The European Commission said that the contribution to the EU budget is “designed to incentivize member states to increase recycling of plastic waste.” The EuPC countered that “further fiscal measures are not the most efficient tool to drive innovation and investments that are needed to meet the intended policy objectives of the Green Deal.

“As the revenues of the EU plastic tax are not earmarked to be invested into the waste and recycling infrastructure, it will not increase the recycling of plastic waste in Europe,” said EuPC Managing Director Alexandre Dangis. “Instead, it will shift to other packaging materials with a bigger environmental impact. To truly increase recycling rates across Europe and protect the environment, taxation of the landfilling of plastic packaging waste would be more efficient.”

Improving the recycling of plastic packaging requires considerable investment by the entire plastics value chain in innovation, new machinery, and the ecological design of plastic packaging, said the EuPC. With expected revenues of around six to eight billion euro per year flowing into the general budget of the EU, this money would not be available for investment in the transition toward a circular economy.

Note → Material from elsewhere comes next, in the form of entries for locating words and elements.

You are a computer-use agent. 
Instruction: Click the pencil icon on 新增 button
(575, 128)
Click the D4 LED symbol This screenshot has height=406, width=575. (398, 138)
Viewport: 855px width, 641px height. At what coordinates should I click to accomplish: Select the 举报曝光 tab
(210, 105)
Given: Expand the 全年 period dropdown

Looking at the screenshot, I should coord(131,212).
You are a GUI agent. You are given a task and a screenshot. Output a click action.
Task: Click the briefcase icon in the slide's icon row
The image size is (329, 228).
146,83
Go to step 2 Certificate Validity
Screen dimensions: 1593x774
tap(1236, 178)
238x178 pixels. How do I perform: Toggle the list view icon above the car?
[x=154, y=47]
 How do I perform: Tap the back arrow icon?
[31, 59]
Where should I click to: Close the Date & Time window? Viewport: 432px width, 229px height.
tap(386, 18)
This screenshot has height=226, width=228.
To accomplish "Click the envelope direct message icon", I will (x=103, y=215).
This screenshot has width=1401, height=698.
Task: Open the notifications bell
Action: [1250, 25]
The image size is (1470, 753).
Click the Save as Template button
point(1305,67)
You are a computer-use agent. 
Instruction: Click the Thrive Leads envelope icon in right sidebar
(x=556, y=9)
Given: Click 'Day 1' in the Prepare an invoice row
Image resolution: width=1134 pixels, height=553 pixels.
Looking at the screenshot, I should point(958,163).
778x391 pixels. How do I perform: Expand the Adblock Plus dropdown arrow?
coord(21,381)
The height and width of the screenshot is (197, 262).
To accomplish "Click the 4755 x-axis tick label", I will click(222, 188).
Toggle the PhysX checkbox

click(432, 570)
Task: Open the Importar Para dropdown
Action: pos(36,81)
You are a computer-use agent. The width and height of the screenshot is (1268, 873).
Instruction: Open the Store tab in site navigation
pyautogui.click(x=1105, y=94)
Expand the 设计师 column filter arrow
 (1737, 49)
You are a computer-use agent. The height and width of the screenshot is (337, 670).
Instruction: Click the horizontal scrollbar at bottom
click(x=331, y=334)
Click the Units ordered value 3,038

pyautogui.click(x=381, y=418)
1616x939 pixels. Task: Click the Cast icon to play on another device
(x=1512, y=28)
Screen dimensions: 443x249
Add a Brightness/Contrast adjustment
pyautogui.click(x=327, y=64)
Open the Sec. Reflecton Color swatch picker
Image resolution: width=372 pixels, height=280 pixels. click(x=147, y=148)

Further details on the tax will have to be worked out in a specific law and approved by the European Parliament and Council of the EU. While many details remain obscure up to now, it is already clear that the member states will have large freedom in the implementation of the measures to collect the funds to be transferred to the EU, said the EuPC. The implementation and complexity of different schemes from country to country will lead to a host of heterogeneous measures destroying the single market, added the association.